The jury is still out on whether a runner should lift weights or not.
I’ve interviewed several runners asking whether they pay regular visits to the gym or do strength training exercises at home and I’ve received different responses. Elite runner A only uses free weights on his arms to mimic the vigorous arm motion while running. Serious runner B lifts weights 3 to 4x a week. She increased weight training on both upper and lower body a few months before a marathon for strengthening and only decreased this a few weeks prior to her marathon. It worked for her as she finished her first marathon in tip top shape. Serious runner C is against any kind of weight training for runners. He believes one can perform strengthening exercises through drills and running hills.
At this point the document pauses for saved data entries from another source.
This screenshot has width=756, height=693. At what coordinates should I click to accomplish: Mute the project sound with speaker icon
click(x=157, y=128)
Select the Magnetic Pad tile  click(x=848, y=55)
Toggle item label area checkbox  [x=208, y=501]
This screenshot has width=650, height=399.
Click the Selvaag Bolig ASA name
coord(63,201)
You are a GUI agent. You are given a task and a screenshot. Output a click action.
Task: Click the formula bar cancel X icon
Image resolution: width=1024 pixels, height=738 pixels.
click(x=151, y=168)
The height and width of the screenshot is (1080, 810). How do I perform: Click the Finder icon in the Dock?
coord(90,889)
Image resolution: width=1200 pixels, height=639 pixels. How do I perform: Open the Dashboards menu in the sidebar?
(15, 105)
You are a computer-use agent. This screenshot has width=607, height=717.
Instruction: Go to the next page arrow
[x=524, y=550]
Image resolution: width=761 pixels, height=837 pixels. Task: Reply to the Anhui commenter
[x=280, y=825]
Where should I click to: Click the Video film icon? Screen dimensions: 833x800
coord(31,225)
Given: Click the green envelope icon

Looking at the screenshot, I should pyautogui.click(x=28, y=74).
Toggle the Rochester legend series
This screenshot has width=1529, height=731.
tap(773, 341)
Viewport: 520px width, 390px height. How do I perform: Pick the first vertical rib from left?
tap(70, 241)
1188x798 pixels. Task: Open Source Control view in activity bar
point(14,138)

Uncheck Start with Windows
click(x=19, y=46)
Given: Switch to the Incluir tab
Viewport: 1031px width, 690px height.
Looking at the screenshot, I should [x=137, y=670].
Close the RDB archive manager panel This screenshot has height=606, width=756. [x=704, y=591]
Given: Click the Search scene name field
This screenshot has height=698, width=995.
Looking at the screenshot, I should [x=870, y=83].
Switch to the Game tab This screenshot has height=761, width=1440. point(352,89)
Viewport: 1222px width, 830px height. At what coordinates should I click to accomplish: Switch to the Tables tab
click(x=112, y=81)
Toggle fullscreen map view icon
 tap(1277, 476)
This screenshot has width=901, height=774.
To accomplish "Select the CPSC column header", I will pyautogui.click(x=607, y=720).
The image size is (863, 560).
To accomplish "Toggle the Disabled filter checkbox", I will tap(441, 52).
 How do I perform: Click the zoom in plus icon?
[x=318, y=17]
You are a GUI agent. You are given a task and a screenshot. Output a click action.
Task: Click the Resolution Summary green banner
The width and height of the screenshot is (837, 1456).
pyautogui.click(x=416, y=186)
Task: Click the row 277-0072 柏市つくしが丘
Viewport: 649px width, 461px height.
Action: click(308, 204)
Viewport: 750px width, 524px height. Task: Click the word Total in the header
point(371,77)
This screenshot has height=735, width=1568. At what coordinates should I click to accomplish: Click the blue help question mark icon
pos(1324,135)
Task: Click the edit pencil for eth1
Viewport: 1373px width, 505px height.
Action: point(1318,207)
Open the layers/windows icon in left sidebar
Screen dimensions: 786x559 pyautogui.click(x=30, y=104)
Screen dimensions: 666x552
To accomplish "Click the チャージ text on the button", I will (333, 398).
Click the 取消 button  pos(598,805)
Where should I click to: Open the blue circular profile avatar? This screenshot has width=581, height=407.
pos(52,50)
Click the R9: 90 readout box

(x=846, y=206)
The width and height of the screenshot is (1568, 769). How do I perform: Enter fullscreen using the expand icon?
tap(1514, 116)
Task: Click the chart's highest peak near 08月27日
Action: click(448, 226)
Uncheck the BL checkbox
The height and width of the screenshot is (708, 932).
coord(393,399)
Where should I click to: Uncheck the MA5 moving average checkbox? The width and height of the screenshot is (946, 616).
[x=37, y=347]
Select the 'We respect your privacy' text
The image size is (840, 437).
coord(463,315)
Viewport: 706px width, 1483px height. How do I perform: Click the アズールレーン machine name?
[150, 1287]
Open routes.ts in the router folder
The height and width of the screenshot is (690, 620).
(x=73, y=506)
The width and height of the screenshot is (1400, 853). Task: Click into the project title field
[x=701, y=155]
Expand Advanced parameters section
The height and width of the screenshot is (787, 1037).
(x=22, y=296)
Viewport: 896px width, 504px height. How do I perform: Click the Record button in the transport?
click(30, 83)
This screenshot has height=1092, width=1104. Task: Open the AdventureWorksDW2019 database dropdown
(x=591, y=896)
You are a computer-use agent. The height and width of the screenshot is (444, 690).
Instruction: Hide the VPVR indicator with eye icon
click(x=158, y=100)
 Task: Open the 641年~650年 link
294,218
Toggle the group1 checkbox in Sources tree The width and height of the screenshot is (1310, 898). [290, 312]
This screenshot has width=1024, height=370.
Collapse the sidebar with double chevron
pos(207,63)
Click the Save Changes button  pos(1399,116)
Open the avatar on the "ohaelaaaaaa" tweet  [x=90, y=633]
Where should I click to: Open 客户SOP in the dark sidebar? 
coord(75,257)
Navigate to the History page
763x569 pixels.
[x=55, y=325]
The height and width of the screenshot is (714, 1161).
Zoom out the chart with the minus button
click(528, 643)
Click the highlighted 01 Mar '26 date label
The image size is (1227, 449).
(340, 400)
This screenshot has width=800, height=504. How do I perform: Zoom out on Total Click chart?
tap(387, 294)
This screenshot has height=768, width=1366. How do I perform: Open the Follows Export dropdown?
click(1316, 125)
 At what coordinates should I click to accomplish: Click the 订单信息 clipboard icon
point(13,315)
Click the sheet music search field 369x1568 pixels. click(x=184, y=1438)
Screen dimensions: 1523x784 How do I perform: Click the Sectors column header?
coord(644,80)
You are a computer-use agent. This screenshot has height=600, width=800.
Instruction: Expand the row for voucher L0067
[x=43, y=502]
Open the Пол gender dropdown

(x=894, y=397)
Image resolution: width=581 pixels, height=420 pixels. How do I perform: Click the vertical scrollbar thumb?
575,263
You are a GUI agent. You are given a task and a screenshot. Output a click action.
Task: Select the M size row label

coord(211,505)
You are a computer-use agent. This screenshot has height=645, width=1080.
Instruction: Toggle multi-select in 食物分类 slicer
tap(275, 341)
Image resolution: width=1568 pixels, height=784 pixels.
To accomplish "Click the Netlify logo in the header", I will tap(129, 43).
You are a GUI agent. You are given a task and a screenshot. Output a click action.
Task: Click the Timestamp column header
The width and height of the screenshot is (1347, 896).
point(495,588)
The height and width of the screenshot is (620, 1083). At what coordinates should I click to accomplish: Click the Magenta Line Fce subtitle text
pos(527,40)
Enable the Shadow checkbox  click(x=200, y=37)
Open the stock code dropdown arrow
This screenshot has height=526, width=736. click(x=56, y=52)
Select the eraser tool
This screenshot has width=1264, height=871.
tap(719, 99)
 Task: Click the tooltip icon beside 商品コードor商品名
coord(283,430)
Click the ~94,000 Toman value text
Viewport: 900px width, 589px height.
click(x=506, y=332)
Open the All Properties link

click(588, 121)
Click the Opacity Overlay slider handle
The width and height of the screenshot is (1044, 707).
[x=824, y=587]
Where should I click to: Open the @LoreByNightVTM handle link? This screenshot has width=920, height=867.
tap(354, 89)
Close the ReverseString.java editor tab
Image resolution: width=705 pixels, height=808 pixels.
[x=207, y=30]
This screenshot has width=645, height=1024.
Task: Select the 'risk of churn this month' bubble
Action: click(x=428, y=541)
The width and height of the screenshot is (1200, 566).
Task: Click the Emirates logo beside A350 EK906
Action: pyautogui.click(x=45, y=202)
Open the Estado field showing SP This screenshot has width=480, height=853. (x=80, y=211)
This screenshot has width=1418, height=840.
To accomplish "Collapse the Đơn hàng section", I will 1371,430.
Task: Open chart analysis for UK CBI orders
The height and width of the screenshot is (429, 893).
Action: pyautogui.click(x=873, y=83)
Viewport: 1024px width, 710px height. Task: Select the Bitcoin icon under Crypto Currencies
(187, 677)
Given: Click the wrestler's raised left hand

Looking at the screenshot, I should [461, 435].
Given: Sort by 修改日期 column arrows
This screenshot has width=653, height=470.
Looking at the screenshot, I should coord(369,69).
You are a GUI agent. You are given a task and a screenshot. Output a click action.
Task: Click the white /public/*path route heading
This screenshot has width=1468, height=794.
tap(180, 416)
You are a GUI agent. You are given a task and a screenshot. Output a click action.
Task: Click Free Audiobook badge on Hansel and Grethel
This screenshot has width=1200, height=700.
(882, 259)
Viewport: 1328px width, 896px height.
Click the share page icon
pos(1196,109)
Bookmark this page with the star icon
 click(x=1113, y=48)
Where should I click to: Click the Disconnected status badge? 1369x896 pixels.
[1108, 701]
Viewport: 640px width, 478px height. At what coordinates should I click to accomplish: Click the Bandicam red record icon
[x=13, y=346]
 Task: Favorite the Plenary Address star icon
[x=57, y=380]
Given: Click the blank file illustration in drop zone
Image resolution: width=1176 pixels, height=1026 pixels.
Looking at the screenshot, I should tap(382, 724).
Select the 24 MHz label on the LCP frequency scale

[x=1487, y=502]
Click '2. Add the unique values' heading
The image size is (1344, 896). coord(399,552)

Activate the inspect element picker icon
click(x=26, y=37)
Almost all running books I’ve read recommends strength training twice a week as a good cross training option for off-running days. Why even Paula Radcliffe believes it’s beneficial to runners.
I guess there is no hard and fast rule when it comes to weights and running. I say just do what works for you. If strength training can improve your performance in running (and gives you a svelte and toned body as a bonus), then why not right?
Here are TBR’s top 5 reasons why you should lift weights:
1) builds and strengthens muscle
2) prevents injury
3) improves performance
4) speeds up metabolism which leads to burning more calories
5) gives you a chance to spot Aga Muhlach* in the flesh! I just saw him at my gym two days ago!
* Note to men: kindly replace Aga Muhlach with your favorite female celebrity.